1. An air-conditioning bed, comprising a bed frame extending in the horizontal direction, a mattress placed on and supported by the bed frame, and a head panel located at one end of the bed frame,

wherein the mattress is associated with a first air-conditioning system for providing air after being conditioned to the region adjacent to the body of the user of the bed, forming an air-conditioned space, and the head panel is associated with a second air-conditioning system for providing air after being conditioned to the region adjacent to the head of the user,

and wherein each of the first and second air-conditioning systems includes a thermoelectric module having a thermoelectric device.

2. The bed according to claim 1, wherein the thermoelectric module of the first air-conditioning system is housed inside the mattress, and the thermoelectric module of the second air-conditioning system is housed inside the head panel.
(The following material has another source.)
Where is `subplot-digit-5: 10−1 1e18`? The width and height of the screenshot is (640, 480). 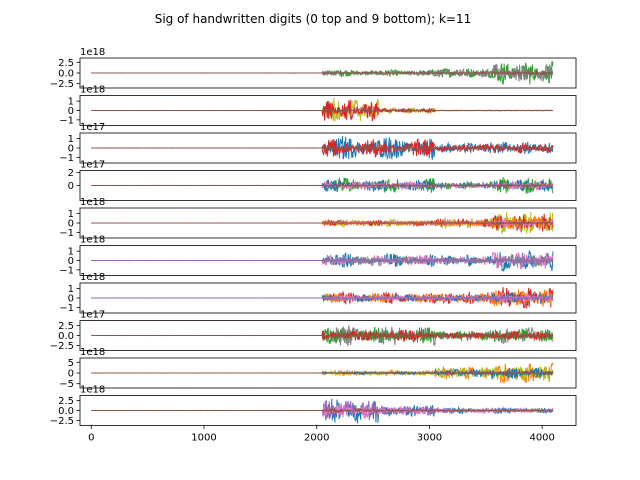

3. The bed according to claim 1, wherein the thermoelectric module of the first air-conditioning system is housed inside the wall close to the bed, or placed on the floor under the bed.
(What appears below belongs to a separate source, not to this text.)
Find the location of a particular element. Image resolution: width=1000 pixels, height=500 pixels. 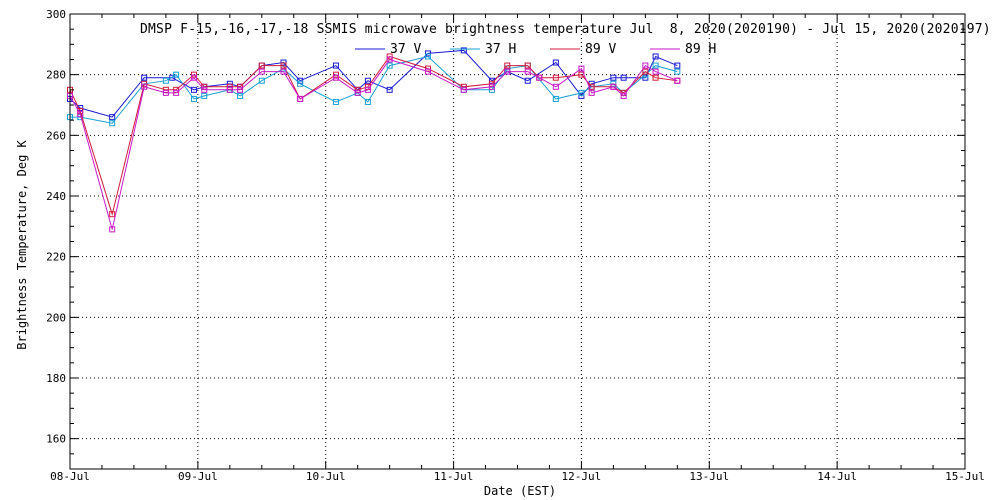

legend-label: 37 V is located at coordinates (406, 50).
4. The bed according to claim 1, wherein the mattress includes a mattress body and a mattress surface layer, air channels being arranged in the mattress body to communicate the thermoelectric module of the first air-conditioning system with holes in the mattress surface layer.

5. The bed according to claim 4, wherein an air layer is provided between the mattress body and the mattress surface layer, one side of the air layer being communicated with the air channels while the other side being communicated with the holes in the mattress surface layer.

6. The bed according to claim 4, wherein the air channel is in the form of flexible pipe.

7. The bed according to claim 4, wherein the hole in the mattress surface layer is provided with a valve for selectively closing the hole.

8. The bed according to claim 4, wherein the air channels are divided into supply channels and return channels, and a first set of the holes communicates with the supply channels while the other set of the holes communicates with the return channels, so that supply air can be supplied from the first air-conditioning system to the air-conditioned space through the first set of holes via the supply channels, and return air can be drawn from the air-conditioned space to the first air-conditioning system through the second set of holes via the return channels.

9. The bed according to claim 8, wherein return air is re-supplied to the air-conditioned space after being slightly re-cooled or re-heated by the first air-conditioning system.

10. The bed according to claim 8, wherein the second air-conditioning system is operated under a 100% fresh air supply model when return air temperature is approximately equal to the room temperature.

11. The bed according to claim 1, further comprising a control system including:

a first control unit for adjusting the temperature of the air-conditioned space as well as the flow rate of the supply air from the mattress; and

a second control unit for the second air-conditioning system so as to maintain the speed-of-contact of supply air to the region adjacent to head of the sleeper in a certain range.

12. The bed according to claim 11, wherein the speed-of-contact is maintained between 0.1 m/s to 0.2 m/s.

13. The bed according to claim 11, wherein the flow rate of the supply air from the mattress is set at about 20 l/s.

14. The bed according to claim 11, wherein the control system is set so that the temperature of the air-conditioned space at the beginning and end of the sleeping time is higher than that at the middle part of the sleeping time.